Avant de lire la suite, appuyez sur « Play » juste en dessous. C’est le message vocal que j’ai laissé à chaud avec l’euphorie d’un gamin qui vient de voir un tour de magie.

Le faux départ et le ciel de feu

On partait pour une sortie sunset. Le truc classique qu’on attend tous. Sauf qu’en arrivant sur zone, on se tape une pétole absolue. Trois nœuds de vent, un ciel bouché… bref, un « temps de merde » sans l’ombre d’un coucher de soleil à l’horizon.

Mais bon, on est là. Je suis avec Vincent (un gars solide de la SNSM) et Baptiste, un ancien élève revenu direct de New York. On se met à l’eau, on fait nos deux ou trois premières descentes d’échauffement un peu mécaniques.

Et là, bam. Le ciel explose.

Une lumière ultra-puissante débarque d’un coup. Tout devient rose, un rose incroyable, presque agressif. L’atmosphère bascule en une fraction de seconde.

25 nœuds, piraterie et « gros cul » au large

Dans la foulée, la météo décide de se gâter sévèrement. Le vent monte à 25 nœuds, la mer se creuse, ça commence à bouger, et même à bien tabasser. Au large, dans la nuit qui tombe, un de ces énormes bateaux céréaliers — un bon gros cul — allume tous ses projecteurs.

Dans l’eau, ballotés par la houle, éclairés par ce ciel de fin du monde et ce monstre d’acier, on plonge dans une ambiance de piraterie totale. C’est brut, c’est rugueux. On est minuscules, et on adore ça. On continue la plongée.

L’Odyssée de Pi sous stéroïdes

Et puis, le plancton bioluminescent est arrivé.

J’en ai vu des choses sous l’eau, mais ça… jamais de ma vie d’apnéiste. Un truc de zinzin. Sous l’effet de la houle en surface, notre ligne de descente vibrait et s’éclairait sur toute sa longueur, jusqu’au fond. Tout en bas, le poids de lest rebondissait sur le sable en créant à chaque choc une nappe de lumière bleue hallucinante.
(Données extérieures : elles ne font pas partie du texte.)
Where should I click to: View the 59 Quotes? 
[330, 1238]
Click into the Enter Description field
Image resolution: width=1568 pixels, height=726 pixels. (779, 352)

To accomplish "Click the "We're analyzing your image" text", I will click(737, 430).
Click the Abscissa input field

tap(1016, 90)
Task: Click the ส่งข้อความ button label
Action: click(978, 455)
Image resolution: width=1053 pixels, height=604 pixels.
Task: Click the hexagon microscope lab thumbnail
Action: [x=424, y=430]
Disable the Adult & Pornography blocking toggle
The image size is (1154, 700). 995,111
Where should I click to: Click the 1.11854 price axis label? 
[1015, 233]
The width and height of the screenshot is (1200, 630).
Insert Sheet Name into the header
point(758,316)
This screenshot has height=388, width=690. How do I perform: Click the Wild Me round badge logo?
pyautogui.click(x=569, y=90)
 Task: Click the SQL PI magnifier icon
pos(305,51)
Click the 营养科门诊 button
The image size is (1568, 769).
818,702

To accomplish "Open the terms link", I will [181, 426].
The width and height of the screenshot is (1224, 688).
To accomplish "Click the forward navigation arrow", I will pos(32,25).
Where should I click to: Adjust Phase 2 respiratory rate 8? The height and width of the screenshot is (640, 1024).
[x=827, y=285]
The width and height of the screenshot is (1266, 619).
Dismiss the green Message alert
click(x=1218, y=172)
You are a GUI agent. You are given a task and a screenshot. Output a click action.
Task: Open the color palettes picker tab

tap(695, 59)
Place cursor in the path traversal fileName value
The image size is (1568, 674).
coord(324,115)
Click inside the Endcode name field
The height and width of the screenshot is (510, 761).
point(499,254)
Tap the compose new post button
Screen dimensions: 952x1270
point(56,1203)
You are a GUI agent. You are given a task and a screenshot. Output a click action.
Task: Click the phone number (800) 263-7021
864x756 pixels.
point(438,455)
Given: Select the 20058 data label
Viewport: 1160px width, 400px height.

À chaque fois que Vincent ou Baptiste amorçaient une descente, la friction de leur corps activait le plancton. C’était complètement fou. On aurait dit l’Odyssée de Pi, ou des commandos des forces spéciales avec des fumigènes lumineux accrochés à la taille, ou les avions d’Air France sous l’eau. Une sensation de puissance irréelle au milieu de la nuit noire.

Où sont les photos ? (spoiler : nulle part)

Je vous vois déjà venir avec vos grands yeux : « Mais Maël, elle est où la vidéo GoPro ? Balance la story Instagram pour qu’on voie ça ! »

Eh bien non. Rien. Zéro pixel.

D’abord, parce qu’il n’y a aucun capteur d’appareil photo capable de capter cette magie dans le noir complet tout en survivant à une machine à laver de 25 nœuds. Mais surtout, et en toute ironie… parce que c’est très bien comme ça ! Dans un monde où l’on s’obstine à tout filmer avant même de le vivre, cette nuit-là appartient exclusivement à la rétine de Vincent, de Baptiste et à la mienne.

C’est pour ces instants de pure sauvagerie que je fais ce métier. On ne contrôle rien, on prend ce que la mer nous jette à la figure, avec ses caprices et ses tempêtes, et parfois, elle nous offre une odyssée inoubliable.